Solved – Understanding batch size in neural networks

neural networks

I am trying to understand batch size parameter in neural networks (present in keras, tensorflow and etc). Here is my understanding how neural network works. Assume we have independent vector $x = (x_1, …, x_n )$ and dependent vector $y = (y_1, … y_n)$. We would like to find a function s.t.:
$$f(w, x_i)= y_i.$$
We do so by trying to find minimum (using gradient decent with absolute value loss function) of the following function

$$\|f(w, x_1) – y_1\|= g_1(w), $$
with respect of $w$ at some initial point $w_1$.
Next step is to minimize

$$\|f(w, x_2) – y_2\|= g_2(w), $$
with respect of $w$ at some initial point $w_2=w_1+\Delta$.

Now processing each coordinate makes sense, but what are the benefit of batch processing? Assume that we would like to process $x_1$ and $x_2$ at once. Are we going to do it at some initial point $w_1$, if so, we end up with $\Delta_1$ and $\Delta_2$. Do we apply these deltas consecutively to $w_1$ or do we average them off? What am I missing? I am guessing that batch processing has something to do with programming implementation, but it does link back to above math?

Best Answer

In batch processing, the gradient is evaluated for several different input/output values, with each observation yielding a different vector. We then average together the gradient vectors over all observations in the batch and take a single step in the resulting direction.

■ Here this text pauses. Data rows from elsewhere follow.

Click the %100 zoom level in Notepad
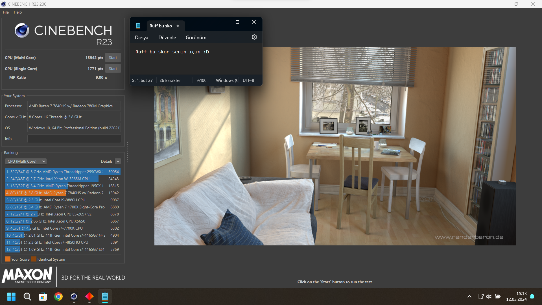 tap(202, 80)
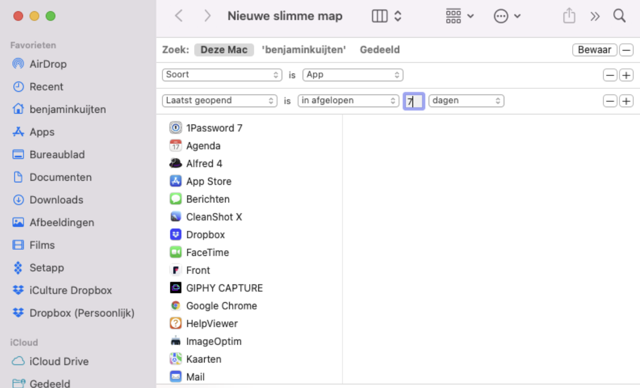The width and height of the screenshot is (640, 388).
Task: Select FaceTime in the app results
Action: pos(206,252)
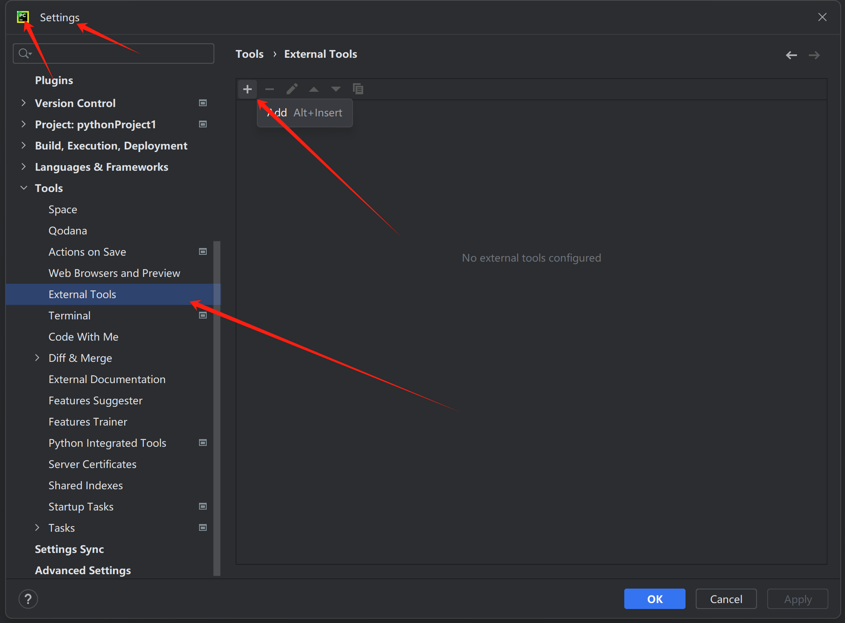Click the Add external tool plus icon
The height and width of the screenshot is (623, 845).
tap(247, 89)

The benefit of this is that the gradient estimate using a single point only may be very noisy. By averaging together the gradient over many samples we obtain a less noisy estimate.

I'll also point out that having too large of a batch can also be a bad thing. Sometimes the noise in the gradient direction can kick you out of local minima and help you get to a better solution. This is problem specific, though, so when training a NN, you should experiment with many different batch sizes. This paper goes into further detail about this.